[BEGIN]

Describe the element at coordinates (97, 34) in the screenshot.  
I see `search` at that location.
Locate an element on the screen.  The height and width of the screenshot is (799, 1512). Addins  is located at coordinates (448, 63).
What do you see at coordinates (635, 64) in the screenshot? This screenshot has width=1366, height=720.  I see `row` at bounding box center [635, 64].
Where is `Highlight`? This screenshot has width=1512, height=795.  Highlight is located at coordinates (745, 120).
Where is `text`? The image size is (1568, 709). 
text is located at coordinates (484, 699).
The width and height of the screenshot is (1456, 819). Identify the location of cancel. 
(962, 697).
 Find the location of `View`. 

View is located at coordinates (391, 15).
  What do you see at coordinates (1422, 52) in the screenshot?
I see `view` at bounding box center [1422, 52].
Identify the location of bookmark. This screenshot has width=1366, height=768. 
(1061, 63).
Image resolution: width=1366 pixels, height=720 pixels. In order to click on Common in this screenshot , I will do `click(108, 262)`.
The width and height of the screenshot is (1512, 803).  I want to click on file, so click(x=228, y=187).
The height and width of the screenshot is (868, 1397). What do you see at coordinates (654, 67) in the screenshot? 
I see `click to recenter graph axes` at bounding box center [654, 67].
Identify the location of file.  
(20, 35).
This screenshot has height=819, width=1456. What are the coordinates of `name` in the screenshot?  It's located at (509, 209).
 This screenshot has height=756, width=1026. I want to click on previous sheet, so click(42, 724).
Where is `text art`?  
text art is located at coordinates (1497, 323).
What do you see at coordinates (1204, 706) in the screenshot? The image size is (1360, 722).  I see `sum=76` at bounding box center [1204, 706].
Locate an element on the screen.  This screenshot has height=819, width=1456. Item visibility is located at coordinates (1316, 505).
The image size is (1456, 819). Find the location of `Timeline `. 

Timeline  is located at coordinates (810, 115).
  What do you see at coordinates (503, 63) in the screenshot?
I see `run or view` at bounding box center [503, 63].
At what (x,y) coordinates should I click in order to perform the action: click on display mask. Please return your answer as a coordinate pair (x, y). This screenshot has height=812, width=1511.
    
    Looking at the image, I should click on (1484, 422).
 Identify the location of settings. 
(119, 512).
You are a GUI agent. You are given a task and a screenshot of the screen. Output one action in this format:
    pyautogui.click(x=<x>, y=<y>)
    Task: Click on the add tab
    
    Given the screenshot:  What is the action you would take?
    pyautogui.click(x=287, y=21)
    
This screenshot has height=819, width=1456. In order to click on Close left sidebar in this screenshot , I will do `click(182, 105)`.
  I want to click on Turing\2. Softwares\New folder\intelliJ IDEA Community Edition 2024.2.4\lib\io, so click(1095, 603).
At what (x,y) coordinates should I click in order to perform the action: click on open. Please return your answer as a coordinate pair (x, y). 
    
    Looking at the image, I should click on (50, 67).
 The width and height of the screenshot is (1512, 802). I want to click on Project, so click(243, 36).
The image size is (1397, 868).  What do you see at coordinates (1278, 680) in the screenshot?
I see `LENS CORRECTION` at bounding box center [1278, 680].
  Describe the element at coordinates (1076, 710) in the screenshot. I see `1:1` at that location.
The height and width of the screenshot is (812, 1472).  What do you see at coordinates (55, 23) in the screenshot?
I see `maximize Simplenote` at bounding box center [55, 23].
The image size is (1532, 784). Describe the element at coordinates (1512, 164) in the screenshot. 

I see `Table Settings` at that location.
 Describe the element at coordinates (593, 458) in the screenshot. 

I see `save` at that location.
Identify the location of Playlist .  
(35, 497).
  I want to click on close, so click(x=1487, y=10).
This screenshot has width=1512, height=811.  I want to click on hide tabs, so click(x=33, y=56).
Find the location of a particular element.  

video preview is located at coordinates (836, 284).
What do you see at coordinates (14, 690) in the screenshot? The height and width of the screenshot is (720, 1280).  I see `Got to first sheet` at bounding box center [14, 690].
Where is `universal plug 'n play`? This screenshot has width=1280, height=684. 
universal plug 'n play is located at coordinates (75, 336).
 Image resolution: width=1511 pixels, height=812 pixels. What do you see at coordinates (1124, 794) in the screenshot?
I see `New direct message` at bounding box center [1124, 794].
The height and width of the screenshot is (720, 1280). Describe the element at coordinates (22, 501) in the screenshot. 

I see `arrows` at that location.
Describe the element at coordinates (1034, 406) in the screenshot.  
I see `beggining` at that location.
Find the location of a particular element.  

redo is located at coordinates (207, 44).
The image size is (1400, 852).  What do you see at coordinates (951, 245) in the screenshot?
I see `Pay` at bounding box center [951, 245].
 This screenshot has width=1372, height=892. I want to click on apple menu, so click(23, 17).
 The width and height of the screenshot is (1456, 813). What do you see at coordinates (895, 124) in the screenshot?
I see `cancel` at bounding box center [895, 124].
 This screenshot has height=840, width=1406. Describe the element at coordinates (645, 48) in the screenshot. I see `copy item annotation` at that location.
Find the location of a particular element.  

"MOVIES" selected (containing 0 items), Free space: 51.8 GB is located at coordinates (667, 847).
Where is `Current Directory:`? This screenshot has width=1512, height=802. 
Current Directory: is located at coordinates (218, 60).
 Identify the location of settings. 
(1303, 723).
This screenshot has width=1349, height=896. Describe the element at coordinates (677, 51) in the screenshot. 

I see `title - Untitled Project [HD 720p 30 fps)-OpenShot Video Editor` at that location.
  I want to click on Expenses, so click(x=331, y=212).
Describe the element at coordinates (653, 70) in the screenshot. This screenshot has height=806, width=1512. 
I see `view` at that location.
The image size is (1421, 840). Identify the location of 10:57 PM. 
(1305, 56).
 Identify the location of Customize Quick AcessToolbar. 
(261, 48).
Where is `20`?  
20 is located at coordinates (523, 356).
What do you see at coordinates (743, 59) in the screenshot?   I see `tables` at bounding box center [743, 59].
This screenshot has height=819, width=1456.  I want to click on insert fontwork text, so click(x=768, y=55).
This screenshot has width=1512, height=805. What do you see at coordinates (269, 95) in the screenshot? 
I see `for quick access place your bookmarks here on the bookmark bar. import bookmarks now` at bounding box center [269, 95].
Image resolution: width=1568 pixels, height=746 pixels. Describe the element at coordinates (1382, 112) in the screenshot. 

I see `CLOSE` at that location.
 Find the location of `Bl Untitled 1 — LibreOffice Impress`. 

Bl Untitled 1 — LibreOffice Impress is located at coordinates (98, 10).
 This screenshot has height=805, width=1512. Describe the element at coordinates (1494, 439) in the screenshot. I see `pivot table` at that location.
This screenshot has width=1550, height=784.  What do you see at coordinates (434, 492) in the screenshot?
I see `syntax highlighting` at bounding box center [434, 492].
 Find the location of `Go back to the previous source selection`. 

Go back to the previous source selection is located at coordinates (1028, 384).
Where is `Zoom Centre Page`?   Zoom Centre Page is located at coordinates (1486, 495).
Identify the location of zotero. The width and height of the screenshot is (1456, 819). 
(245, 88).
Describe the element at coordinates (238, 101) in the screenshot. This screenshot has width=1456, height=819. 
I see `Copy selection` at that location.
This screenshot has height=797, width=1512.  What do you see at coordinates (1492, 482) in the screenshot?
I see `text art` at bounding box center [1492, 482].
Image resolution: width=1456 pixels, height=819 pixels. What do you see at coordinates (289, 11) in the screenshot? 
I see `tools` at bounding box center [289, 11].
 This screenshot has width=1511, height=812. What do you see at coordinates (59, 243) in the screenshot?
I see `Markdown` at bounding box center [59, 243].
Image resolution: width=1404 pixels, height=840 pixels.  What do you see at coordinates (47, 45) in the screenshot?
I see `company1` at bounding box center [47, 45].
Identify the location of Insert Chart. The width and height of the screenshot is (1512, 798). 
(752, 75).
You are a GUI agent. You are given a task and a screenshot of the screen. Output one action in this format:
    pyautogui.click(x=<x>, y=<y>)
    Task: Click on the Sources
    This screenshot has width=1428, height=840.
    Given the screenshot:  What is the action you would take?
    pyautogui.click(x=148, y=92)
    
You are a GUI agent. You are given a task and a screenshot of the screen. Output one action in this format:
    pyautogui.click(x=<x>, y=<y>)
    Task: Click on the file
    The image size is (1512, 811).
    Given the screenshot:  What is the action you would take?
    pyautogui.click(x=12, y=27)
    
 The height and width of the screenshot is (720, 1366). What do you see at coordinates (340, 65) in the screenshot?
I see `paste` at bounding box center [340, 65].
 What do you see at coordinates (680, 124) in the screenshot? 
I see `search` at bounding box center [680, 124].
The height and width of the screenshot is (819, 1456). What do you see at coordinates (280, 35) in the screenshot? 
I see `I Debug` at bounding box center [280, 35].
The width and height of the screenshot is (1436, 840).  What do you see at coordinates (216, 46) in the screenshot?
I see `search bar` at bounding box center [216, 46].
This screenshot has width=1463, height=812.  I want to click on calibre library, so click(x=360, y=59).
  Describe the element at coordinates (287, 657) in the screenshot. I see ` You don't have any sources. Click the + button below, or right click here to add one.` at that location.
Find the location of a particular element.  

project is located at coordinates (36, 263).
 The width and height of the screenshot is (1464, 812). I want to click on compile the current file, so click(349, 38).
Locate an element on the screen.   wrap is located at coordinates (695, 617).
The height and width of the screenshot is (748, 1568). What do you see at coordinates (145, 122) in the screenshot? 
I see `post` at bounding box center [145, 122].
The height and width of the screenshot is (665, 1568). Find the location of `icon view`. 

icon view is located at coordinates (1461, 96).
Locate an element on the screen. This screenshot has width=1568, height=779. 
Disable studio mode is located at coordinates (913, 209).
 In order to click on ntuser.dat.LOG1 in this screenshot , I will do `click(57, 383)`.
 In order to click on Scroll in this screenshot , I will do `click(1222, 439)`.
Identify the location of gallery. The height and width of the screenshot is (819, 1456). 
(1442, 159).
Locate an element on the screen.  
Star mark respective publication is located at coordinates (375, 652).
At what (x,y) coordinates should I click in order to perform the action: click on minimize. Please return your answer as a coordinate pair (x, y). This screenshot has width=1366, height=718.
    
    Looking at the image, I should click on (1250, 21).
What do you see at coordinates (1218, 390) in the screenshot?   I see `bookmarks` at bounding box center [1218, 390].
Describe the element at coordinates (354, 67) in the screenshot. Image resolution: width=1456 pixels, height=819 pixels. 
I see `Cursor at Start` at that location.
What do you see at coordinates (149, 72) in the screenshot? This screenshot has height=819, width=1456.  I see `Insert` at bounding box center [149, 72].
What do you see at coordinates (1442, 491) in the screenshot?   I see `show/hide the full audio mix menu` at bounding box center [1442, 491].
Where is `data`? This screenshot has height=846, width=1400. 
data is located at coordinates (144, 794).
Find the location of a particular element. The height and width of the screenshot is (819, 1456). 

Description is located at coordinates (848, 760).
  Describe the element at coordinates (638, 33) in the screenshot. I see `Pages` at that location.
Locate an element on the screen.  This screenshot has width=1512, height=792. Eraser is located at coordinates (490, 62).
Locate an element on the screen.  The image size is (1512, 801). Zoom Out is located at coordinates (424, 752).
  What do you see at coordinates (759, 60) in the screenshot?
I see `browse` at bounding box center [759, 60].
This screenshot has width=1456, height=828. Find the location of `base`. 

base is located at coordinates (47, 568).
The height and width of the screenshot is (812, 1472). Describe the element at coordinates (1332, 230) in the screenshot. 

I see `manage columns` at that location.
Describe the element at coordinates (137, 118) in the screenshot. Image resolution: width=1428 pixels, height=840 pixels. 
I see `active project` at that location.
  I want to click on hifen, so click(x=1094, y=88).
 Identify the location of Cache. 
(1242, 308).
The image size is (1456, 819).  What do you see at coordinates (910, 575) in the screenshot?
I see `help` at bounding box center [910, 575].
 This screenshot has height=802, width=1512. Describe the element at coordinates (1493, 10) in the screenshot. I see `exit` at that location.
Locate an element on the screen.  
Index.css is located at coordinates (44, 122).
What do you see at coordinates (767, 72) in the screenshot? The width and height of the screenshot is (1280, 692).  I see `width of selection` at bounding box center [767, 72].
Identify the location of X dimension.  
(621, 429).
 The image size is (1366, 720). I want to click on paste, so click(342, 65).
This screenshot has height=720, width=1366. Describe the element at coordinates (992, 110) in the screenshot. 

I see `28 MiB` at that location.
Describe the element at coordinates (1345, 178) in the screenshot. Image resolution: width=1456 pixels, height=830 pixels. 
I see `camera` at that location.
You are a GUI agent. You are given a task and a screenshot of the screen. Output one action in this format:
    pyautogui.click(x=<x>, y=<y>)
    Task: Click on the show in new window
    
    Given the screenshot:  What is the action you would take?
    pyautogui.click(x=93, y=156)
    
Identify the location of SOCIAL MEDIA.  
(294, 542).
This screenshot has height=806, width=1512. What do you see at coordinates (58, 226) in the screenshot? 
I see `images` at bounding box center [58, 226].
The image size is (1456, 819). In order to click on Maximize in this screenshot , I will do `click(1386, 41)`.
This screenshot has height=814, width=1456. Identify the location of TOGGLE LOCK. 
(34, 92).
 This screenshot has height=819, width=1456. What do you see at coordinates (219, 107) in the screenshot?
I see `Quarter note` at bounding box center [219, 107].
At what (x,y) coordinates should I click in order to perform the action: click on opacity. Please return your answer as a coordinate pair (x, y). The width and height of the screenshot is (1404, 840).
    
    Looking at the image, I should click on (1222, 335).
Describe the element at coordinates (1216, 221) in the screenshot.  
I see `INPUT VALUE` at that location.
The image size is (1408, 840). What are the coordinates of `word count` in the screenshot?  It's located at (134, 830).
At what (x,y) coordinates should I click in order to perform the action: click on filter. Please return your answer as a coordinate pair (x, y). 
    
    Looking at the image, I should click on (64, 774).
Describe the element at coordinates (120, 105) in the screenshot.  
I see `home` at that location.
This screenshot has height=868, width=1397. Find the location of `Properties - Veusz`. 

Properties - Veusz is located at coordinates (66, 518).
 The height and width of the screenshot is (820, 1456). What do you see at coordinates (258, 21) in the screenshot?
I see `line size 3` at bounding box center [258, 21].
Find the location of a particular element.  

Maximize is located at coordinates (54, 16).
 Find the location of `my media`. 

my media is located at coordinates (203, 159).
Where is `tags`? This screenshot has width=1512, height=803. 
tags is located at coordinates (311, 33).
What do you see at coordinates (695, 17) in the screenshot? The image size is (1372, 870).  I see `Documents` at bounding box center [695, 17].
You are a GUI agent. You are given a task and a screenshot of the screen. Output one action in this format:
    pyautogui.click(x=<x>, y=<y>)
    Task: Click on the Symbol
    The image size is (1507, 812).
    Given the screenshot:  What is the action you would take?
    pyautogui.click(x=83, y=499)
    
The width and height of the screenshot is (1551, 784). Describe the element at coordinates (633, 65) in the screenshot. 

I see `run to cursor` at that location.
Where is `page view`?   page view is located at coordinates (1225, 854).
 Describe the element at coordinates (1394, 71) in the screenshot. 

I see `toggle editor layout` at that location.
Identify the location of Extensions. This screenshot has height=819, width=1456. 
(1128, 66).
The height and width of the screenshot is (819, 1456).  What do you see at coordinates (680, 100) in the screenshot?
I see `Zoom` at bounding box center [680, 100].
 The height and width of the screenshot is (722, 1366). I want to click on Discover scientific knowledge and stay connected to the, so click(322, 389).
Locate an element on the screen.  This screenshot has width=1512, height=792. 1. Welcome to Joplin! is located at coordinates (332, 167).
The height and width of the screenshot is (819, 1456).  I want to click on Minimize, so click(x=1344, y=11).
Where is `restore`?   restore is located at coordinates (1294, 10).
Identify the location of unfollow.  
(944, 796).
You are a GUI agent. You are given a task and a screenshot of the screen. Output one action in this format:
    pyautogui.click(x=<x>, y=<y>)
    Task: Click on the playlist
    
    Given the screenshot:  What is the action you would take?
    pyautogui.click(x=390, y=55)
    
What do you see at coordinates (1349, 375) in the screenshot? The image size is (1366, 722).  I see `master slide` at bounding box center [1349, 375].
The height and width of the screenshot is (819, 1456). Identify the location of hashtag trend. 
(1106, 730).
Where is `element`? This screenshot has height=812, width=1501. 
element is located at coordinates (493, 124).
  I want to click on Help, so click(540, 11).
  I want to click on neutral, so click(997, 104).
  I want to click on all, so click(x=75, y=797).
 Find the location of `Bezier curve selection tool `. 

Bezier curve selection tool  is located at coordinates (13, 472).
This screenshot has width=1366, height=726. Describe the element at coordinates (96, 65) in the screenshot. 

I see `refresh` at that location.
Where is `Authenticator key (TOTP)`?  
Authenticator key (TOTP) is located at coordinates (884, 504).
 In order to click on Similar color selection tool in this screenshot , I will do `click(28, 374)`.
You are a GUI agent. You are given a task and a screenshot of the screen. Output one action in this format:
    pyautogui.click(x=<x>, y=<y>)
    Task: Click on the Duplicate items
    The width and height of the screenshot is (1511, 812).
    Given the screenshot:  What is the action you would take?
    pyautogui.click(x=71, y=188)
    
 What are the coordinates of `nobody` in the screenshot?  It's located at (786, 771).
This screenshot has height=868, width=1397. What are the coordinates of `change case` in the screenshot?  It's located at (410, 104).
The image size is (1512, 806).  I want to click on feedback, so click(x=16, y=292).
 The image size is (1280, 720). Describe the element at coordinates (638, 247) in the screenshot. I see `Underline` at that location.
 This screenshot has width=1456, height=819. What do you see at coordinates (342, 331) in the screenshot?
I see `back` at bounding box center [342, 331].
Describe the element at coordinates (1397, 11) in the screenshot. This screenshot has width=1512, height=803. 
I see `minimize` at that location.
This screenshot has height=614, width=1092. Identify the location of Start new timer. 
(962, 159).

[END]

▶ **PROBLEM TO WORK ON**:
Select and copy every line of the rows above that contains the word "return".

▶ **RESULT OF THE EXERCISE**:
At what (x,y) coordinates should I click in order to perform the action: click on display mask. Please return your answer as a coordinate pair (x, y). This screenshot has height=812, width=1511.
At what (x,y) coordinates should I click in order to perform the action: click on open. Please return your answer as a coordinate pair (x, y). 
At what (x,y) coordinates should I click in order to perform the action: click on minimize. Please return your answer as a coordinate pair (x, y). This screenshot has width=1366, height=718.
At what (x,y) coordinates should I click in order to perform the action: click on opacity. Please return your answer as a coordinate pair (x, y). The width and height of the screenshot is (1404, 840).
At what (x,y) coordinates should I click in order to perform the action: click on filter. Please return your answer as a coordinate pair (x, y). 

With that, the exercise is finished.